Everything from the line containing "Viewport: 1361px width, 850px" to the last line of the material below must be retyped exactly, both ends included; skip the pictures.
"""
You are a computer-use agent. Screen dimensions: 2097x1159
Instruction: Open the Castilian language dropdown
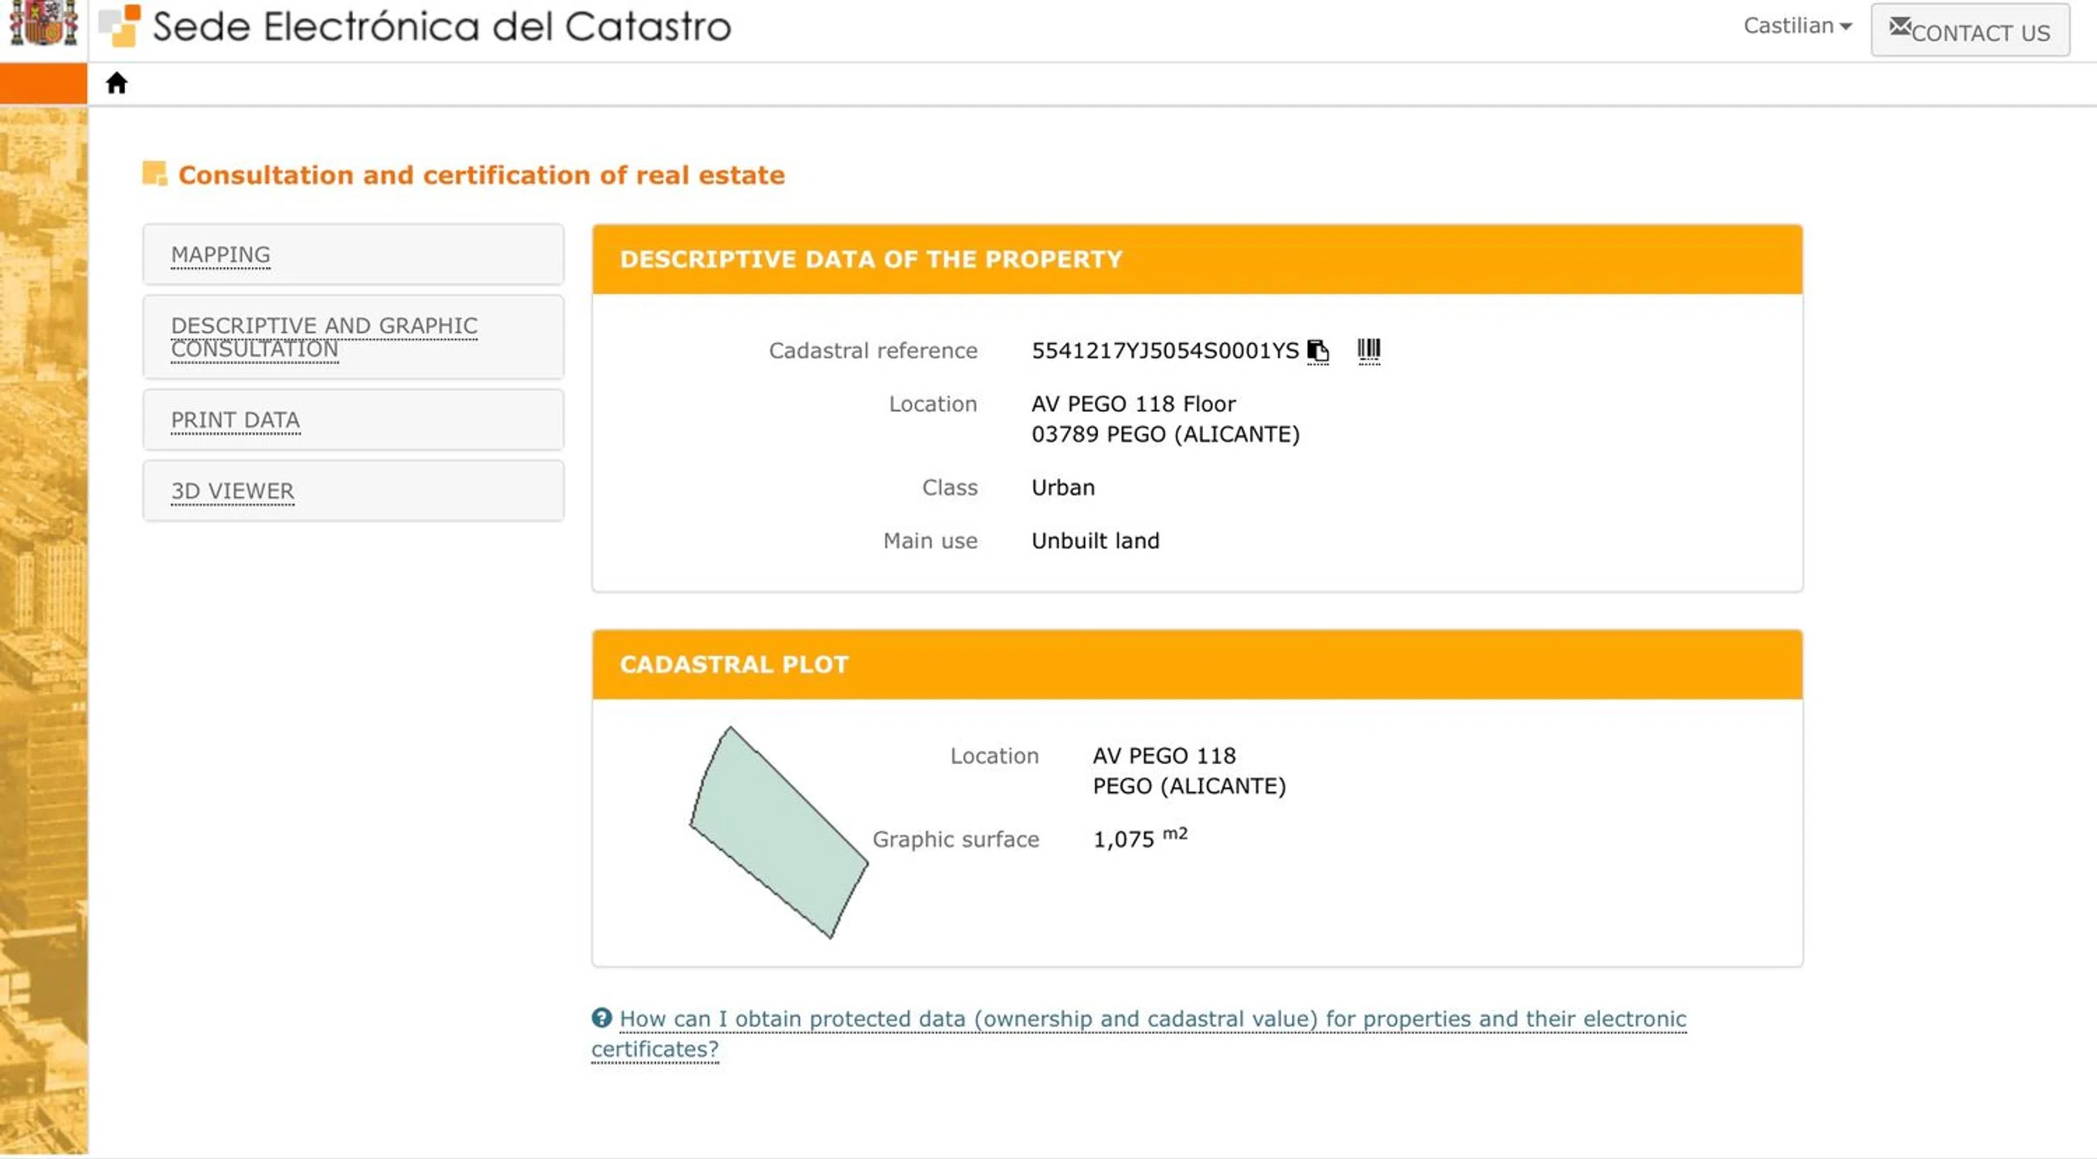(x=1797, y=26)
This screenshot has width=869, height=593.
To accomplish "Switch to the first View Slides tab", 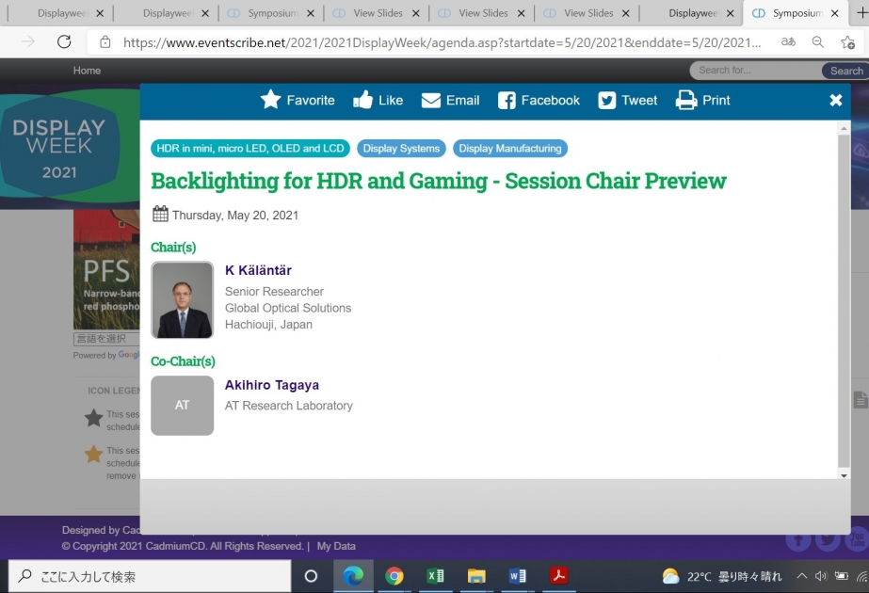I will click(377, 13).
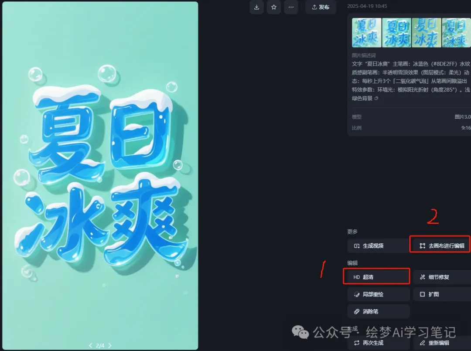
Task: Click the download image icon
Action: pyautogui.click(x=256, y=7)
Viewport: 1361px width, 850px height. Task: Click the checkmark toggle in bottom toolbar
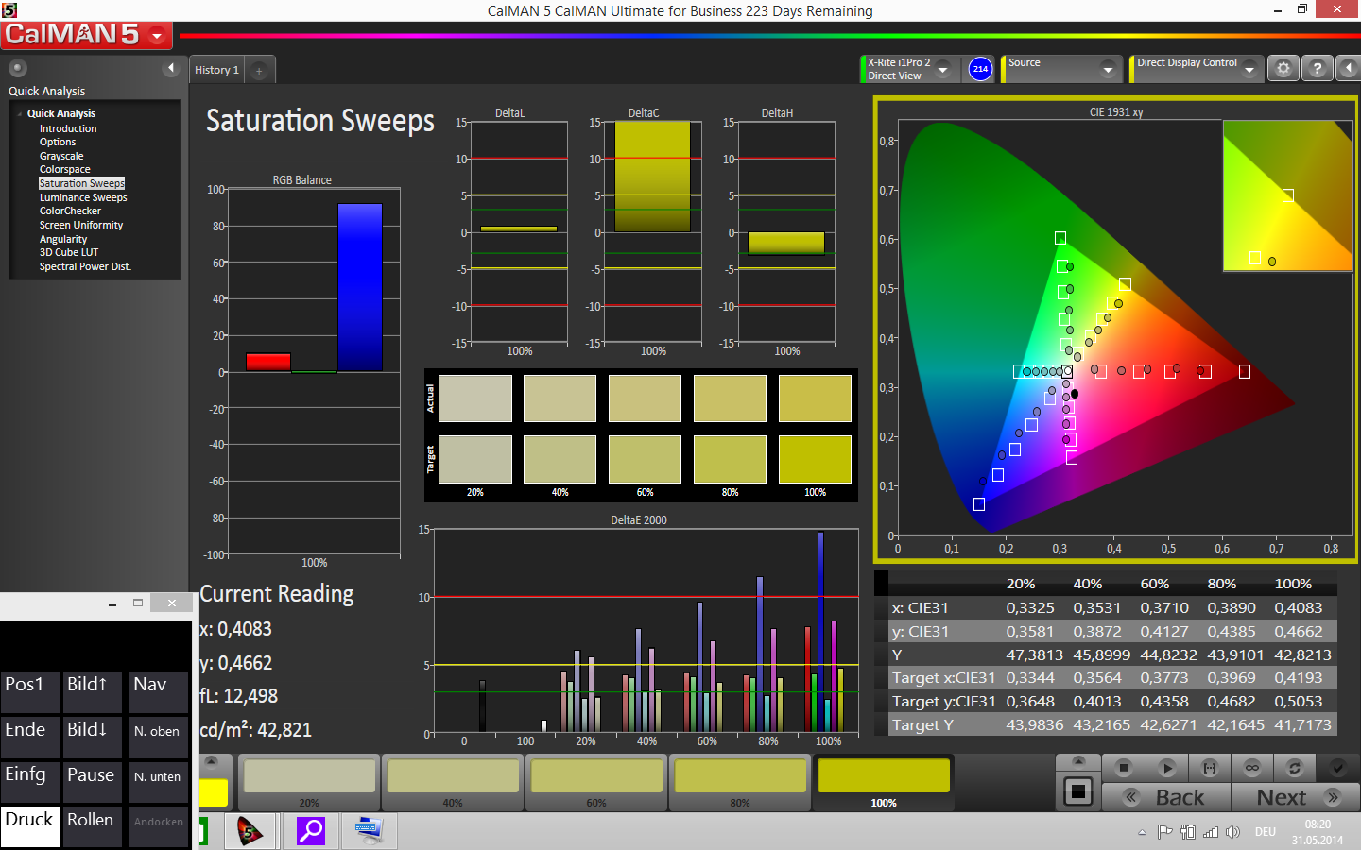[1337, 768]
"""
**Solution for this problem**
Viewport: 1361px width, 850px height. Task: Click the checkmark toggle in bottom toolbar
[1337, 768]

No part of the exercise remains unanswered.